== TEXT SHOWN ==
++++++

Imagine you're in a dark room, running
your fingers over a smooth surface in search of a single dot the size of this period. How high do you think the dot must be
for your finger pads to feel it? A hundredth of an inch above background? A thousandth?
Well,
take a tip from the economy and keep downsizing. Scientists have determined that the human finger is so sensitive it can detect
a surface bump just one micron high. All our punctuation point need do, then, is poke above its glassy backdrop by 1/25,000th
of an inch — the diameter of a bacterial cell — and our fastidious fingers can find it. The human eye, by contrast,
can't resolve anything much smaller than 100 microns. No wonder we rely on touch rather than vision when confronted by
a new roll of toilet paper and its Abominable Invisible Seam.
Biologically, chronologically, allegorically
and delusionally, touch is the mother of all sensory systems. It is an ancient sense in evolution: even the simplest single-celled
organisms can feel when something brushes up against them and will respond by nudging closer or pulling away. It is the first
sense aroused during a baby's gestation and the last sense to fade at life's culmination. Patients in a deep vegetative
coma who seem otherwise lost to the world will show skin responsiveness when touched by a nurse.
Like a mother, touch is always hovering somewhere in the perceptual background, often ignored, but indispensable
to our sense of safety and sanity. "Touch is so central to what we are, to the feeling of being ourselves, that we almost
cannot imagine ourselves without it," said Chris Dijkerman, a neuropsychologist at the Helmholtz Institute of Utrecht
University in the Netherlands. "It's not like vision, where you close your eyes and you don't see anything. You
can't do that with touch. It's always there."
Long neglected in favor of the sensory
heavyweights of vision and hearing, the study of touch lately has been gaining new cachet among neuroscientists, who sometimes
refer to it by the amiably jargony term of haptics, Greek for touch. They're exploring the implications of recently reported
tactile illusions, of people being made to feel as though they had three arms, for example, or were levitating out of their
bodies, with the hope of gaining insight into how the mind works.

++++++

== BRIEF 1 ==
Duplicate the passage on touch between "Imagine you're in" and "Abominable Invisible Seam.", inclusive.
== BRIEF 2 ==
Translate this sentence from the passage on touch into Spanish: "It is an ancient sense in evolution: even the simplest single-celled organisms can feel when something brushes up against them and will respond by nudging closer or pulling away."
== BRIEF 3 ==
Take the passage on touch further, beginning right after its final sentence.

++++++

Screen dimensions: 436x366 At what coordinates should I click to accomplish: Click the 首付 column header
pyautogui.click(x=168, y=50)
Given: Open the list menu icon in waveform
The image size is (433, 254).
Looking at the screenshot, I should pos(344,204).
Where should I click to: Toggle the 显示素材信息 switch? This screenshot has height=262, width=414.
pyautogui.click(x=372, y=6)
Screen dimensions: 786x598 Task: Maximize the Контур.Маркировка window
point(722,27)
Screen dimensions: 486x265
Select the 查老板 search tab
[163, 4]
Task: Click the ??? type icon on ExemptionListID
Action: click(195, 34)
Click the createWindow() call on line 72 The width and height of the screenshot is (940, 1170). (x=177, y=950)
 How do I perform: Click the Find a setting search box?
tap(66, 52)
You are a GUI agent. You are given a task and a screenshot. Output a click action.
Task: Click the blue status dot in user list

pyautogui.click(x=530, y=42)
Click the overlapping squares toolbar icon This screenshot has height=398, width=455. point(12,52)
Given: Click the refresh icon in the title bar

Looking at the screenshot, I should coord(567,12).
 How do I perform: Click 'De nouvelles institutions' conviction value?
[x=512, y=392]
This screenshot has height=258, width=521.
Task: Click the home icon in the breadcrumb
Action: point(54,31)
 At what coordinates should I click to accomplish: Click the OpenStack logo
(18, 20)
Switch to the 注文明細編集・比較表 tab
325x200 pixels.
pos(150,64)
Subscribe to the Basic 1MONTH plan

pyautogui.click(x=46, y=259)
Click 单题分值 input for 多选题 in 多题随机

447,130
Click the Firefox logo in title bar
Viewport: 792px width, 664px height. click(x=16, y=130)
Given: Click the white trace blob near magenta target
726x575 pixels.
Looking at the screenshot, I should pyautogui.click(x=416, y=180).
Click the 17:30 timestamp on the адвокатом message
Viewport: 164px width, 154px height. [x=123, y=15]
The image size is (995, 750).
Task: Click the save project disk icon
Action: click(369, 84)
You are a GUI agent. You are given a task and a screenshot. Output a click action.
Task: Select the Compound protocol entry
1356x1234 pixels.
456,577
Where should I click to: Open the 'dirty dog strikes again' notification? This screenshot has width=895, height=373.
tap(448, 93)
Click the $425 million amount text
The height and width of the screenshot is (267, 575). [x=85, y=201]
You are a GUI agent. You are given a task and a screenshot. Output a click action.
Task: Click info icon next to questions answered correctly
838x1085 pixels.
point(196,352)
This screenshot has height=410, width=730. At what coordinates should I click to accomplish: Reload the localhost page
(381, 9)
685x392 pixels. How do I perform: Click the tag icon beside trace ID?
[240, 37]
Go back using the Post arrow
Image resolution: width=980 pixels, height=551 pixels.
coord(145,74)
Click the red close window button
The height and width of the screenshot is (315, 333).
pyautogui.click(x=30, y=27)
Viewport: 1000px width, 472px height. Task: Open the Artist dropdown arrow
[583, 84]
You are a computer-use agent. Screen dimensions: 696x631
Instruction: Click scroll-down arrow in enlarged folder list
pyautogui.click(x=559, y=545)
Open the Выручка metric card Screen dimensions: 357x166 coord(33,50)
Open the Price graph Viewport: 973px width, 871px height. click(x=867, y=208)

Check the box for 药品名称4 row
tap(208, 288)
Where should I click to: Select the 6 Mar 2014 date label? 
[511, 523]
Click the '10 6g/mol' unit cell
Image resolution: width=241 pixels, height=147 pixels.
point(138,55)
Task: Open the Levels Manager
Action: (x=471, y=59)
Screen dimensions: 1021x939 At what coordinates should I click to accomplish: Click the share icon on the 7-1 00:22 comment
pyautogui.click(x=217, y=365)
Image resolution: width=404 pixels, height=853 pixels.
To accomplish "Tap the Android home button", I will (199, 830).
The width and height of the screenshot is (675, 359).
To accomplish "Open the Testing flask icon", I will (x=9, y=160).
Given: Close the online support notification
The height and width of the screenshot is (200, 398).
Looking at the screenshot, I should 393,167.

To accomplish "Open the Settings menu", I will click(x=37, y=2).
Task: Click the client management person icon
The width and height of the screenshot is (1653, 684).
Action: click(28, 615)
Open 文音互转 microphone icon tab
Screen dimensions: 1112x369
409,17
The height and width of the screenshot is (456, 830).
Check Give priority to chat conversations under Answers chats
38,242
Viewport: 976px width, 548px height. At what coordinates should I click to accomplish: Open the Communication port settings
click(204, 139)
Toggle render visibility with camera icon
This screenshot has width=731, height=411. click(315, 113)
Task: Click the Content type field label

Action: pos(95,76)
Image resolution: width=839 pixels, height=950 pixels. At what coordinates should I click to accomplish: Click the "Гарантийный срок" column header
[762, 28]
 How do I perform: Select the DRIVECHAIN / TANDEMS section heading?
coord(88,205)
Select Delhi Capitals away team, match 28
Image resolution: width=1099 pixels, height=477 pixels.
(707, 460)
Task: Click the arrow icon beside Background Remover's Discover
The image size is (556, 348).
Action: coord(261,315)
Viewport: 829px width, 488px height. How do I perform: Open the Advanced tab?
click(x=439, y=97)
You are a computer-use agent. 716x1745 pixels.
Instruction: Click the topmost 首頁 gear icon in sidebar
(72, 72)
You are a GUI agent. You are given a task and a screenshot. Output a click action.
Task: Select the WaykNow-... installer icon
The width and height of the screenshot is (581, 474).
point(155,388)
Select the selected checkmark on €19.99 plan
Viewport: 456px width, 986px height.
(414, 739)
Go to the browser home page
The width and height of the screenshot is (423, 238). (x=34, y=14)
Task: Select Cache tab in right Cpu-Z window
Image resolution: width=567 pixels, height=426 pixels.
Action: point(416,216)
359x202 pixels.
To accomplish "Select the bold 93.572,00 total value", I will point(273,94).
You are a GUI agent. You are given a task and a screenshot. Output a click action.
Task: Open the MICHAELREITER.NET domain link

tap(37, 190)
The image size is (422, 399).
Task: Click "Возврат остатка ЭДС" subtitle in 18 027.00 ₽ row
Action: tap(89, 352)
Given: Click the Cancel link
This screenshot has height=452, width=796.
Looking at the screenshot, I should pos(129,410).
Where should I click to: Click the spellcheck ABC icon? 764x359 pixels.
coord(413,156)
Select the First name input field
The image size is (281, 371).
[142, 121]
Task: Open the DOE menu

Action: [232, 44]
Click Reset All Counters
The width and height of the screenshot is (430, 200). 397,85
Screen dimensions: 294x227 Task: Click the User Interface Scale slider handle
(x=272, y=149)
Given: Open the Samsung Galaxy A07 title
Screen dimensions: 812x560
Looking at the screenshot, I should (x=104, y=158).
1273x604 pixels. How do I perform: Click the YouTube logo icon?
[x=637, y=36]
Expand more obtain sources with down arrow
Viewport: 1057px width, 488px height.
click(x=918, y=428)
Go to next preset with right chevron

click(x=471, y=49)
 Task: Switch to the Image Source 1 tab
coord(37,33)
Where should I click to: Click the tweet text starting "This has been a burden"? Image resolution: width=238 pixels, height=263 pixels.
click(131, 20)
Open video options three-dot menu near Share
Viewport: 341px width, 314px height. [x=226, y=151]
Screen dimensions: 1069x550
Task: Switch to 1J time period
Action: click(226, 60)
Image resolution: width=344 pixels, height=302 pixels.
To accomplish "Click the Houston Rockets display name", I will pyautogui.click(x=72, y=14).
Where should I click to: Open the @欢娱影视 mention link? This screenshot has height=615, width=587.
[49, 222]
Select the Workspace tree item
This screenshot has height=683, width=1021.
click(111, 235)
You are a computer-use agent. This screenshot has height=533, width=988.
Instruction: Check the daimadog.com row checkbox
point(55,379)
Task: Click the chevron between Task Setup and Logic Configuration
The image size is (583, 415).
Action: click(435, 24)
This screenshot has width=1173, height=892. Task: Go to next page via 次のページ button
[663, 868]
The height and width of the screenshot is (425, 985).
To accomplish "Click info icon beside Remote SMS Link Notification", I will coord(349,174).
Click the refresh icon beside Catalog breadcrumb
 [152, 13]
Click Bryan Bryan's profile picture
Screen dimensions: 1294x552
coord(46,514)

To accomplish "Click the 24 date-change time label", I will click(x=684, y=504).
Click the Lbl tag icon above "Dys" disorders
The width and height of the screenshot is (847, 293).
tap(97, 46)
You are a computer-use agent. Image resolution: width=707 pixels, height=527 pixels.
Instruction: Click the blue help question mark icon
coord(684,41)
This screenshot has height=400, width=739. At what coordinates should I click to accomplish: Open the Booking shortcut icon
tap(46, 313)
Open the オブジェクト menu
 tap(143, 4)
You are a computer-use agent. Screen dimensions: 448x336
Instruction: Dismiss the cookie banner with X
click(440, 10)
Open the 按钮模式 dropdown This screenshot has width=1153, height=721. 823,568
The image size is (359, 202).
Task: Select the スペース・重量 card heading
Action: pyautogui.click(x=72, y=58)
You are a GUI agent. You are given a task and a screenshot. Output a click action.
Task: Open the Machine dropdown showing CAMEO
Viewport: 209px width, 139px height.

++++++

== WRITTEN RESPONSE 1 ==
Imagine you're in a dark room, running
your fingers over a smooth surface in search of a single dot the size of this period. How high do you think the dot must be
for your finger pads to feel it? A hundredth of an inch above background? A thousandth?
Well,
take a tip from the economy and keep downsizing. Scientists have determined that the human finger is so sensitive it can detect
a surface bump just one micron high. All our punctuation point need do, then, is poke above its glassy backdrop by 1/25,000th
of an inch — the diameter of a bacterial cell — and our fastidious fingers can find it. The human eye, by contrast,
can't resolve anything much smaller than 100 microns. No wonder we rely on touch rather than vision when confronted by
a new roll of toilet paper and its Abominable Invisible Seam.

== WRITTEN RESPONSE 2 ==
Es un sentido antiguo en la evolución: incluso los organismos unicelulares más simples pueden sentir cuando algo los roza y responden acercándose o apartándose.

== WRITTEN RESPONSE 3 ==
Others are turning to haptics
for more practical purposes, to build better touch screen devices and robot hands, a more well-rounded virtual life. "There's
a fair amount of research into new ways of offloading information onto our tactile sense," said Lynette Jones of the
Massachusetts Institute of Technology. "To have your cellphone buzzing as opposed to ringing turned out to have a lot of advantages in some
situations, and the question is, where else can vibrotactile cues be applied?"
For all its
antiquity and constancy, touch is not passive or primitive or stuck in its ways. It is our most active sense, our means of
seizing the world and experiencing it, quite literally, first hand. Susan J. Lederman, a professor of psychology at Queen's University in Canada, pointed out that while we can perceive something visually or acoustically
from a distance and without really trying, if we want to learn about something tactilely, we must make a move. We must rub
the fabric, pet the cat, squeeze the Charmin. And with every touchy foray, Heisenberg's Uncertainty Principle looms large.
"Contact is a two-way street, and that's not true for vision or audition," Dr. Lederman said. "If you have
a soft object and you squeeze it, you change its shape. The physical world reacts back."
Another
trait that distinguishes touch is its widespread distribution. Whereas the sensory receptors for sight, vision, smell and
taste are clustered together in the head, conveniently close to the brain that interprets the fruits of their vigils, touch
receptors are scattered throughout the skin and muscle tissue and must convey their signals by way of the spinal cord. There
are also many distinct classes of touch-related receptors: mechanoreceptors that respond to pressure and vibrations, thermal
receptors primed to sense warmth or cold, kinesthetic receptors that keep track of where our limbs are, and the dread nociceptors,
or pain receptors — nerve bundles with bare endings that fire when surrounding tissue is damaged.
The signals from the various touch receptors converge on the brain and sketch out a so-called somatosensory homunculus,
a highly plastic internal representation of the body. Like any map, the homunculus exaggerates some features and downplays
others. Looming largest are cortical sketches of those body parts that are especially blessed with touch receptors, which
means our hidden homunculus has a clownishly large face and mouth and a pair of Paul Bunyan hands. "Our hands and fingers
are the tactile equivalent of the fovea in vision," said Dr. Dijkerman, referring to the part of the retina where cone
cell density is greatest and visual acuity highest. "If you want to explore the tactile world, your hands are the tool
to use."
Our hands are brilliant and can do many tasks automatically — button a shirt,
fit a key in a lock, touch type for some of us, play piano for others. Dr. Lederman and her colleagues have shown that blindfolded
subjects can easily recognize a wide range of common objects placed in their hands. But on some tactile tasks, touch is all
thumbs. When people are given a raised line drawing of a common object, a bas-relief outline of, say, a screwdriver, they're
stumped. "If all we've got is contour information," Dr. Lederman said, "no weight, no texture, no thermal
information, well, we're very, very bad with that."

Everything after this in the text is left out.